On Sunday, October 16, 1859, abolitionist John Brown and a group of 21 men captured the federal arsenal at Harpers Ferry, Virginia (since 1863, West Virginia). On orders from President James Buchanan, Secretary of War John B. Floyd asked the Navy Department for a unit of Marines from the Washington Navy Yard, the nearest troops. First Lieutenant Greene was ordered to take a force of 86 Marines to the town. At 3:30 in the afternoon of Monday the 17th, Greene and the Marines proceeded to Harpers Ferry via the Baltimore & Ohio Railroad, they even brought two 12-pounder Dahlgren guns (though they were left on the train and not used). At 10:00 that evening, they were met by Lieutenant Colonel Robert E. Lee, who was the commander of the expedition. The night they surrounded the engine house, where Brown and his followers as well as nine hostages were barricaded.
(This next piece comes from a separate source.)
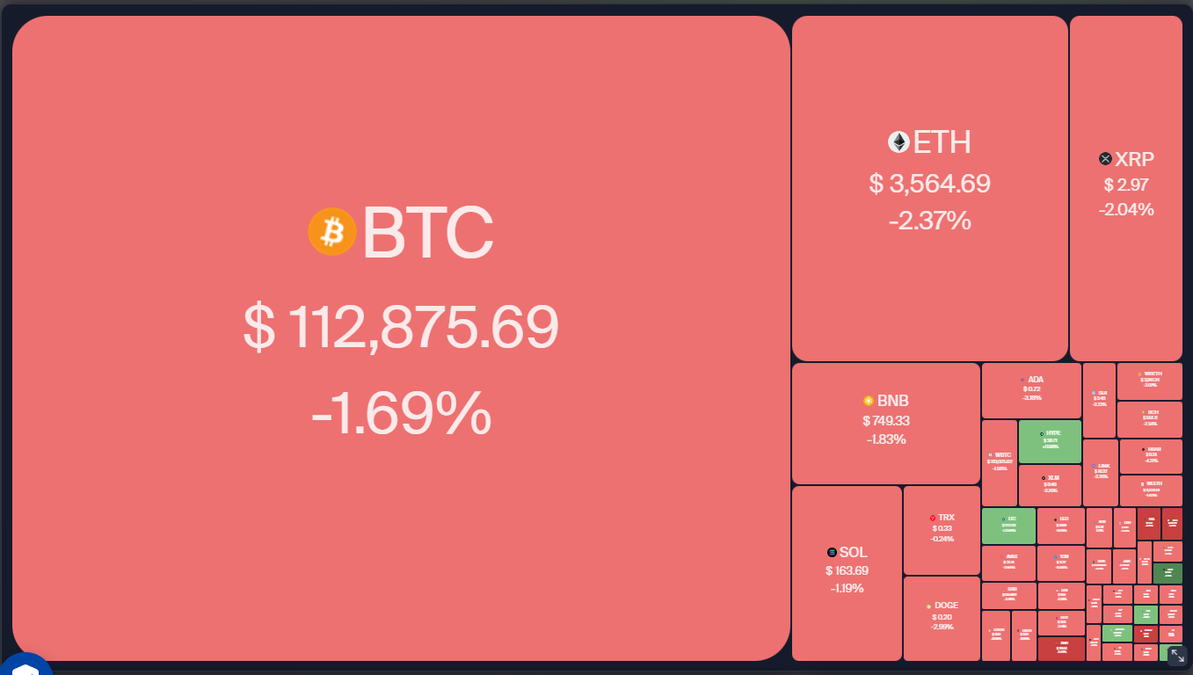Click the WBTC coin logo
Image resolution: width=1193 pixels, height=675 pixels.
[x=990, y=455]
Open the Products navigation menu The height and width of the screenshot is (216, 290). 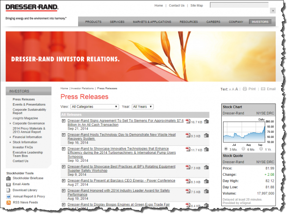93,22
At 6:30 on the morning of Tuesday, October 18, Lee had Lieutenant J. E. B. Stuart (Lee's aide-de-camp) approach the engine house in an attempt to get Brown to surrender. When that failed, he waved his cap which was the signal for Greene and a detail of 12 Marines to storm the engine house. Two Marines armed with sledgehammers tried in vain to break through the door but were soon forced to retreat. Greene found a ladder in the yard that belonged to the engine house and ordered the other ten Marines to use it as a battering ram to knock the front doors in. Greene was the first through the door and with the assistance of Lewis Washington (a great-grandnephew of George Washington who was being held as a hostage) identified and singled out John Brown. Greene later recounted what happened next:

Quicker than thought I brought my saber down with all my strength upon [Brown's] head. He was moving as the blow fell, and I suppose I did not strike him where I intended, for he received a deep saber cut in the back of the neck. He fell senseless on his side, then rolled over on his back. He had in his hand a short Sharpe's-cavalry carbine. I think he had just fired as I reached Colonel Washington, for the Marine who followed me into the aperture made by the ladder received a bullet in the abdomen, from which he died in a few minutes. The shot might have been fired by some one else in the insurgent party, but I think it was from Brown. Instinctively as Brown fell I gave him a saber thrust in the left breast. The sword I carried was a light uniform weapon, and, either not having a point or striking something hard in Brown's accouterments, did not penetrate. The blade bent double.

The action inside the engine house happened very quickly. In three minutes, the Marines had killed four of John Brown's men as well as freed all of the hostages, who were starving and distraught, but otherwise unhurt. Brown, who was wounded, and his few followers who were still alive were taken prisoner. One Marine was killed in the action and another one was wounded: Private Luke Quinn was killed during the storming of the engine house when he was shot in the abdomen, and Private Matthew Ruppert was shot in the face inside the engine house (possibly by John Brown himself), but fully recovered.

The next day, Greene and a detail of Marines escorted Brown to nearby Charles Town, and turned him over to the civil authorities. Brown was later tried and executed there.

===Confederate Marine Corps===
After Virginia declared that it had seceded from the Union, Greene resigned his commission in the U.S. Marine Corps on May 17, 1861. He was one of 16 Marine officers to resign. On July 30, declining an appointment as either a lieutenant colonel in the Virginian infantry or as a colonel in the Wisconsin militia, he joined the newly formed Confederate States Marine Corps where he was given the rank of captain. He would later be promoted to major and was Adjutant and Inspector of the Corps. He served throughout the war at Confederate Marine headquarters in Richmond until his capture and parole at Farmville, Virginia, in April 1865.

==Later life and death==
After the Civil War, he lived in Clarke County, Virginia, until about 1873. He then moved west and settled in Mitchell, Dakota Territory (now South Dakota) and was a pioneer civil engineer and surveyor. On May 25, 1909, Greene died at the age of 84 on his farm near Mitchell. He is buried in Graceland Cemetery in Mitchell.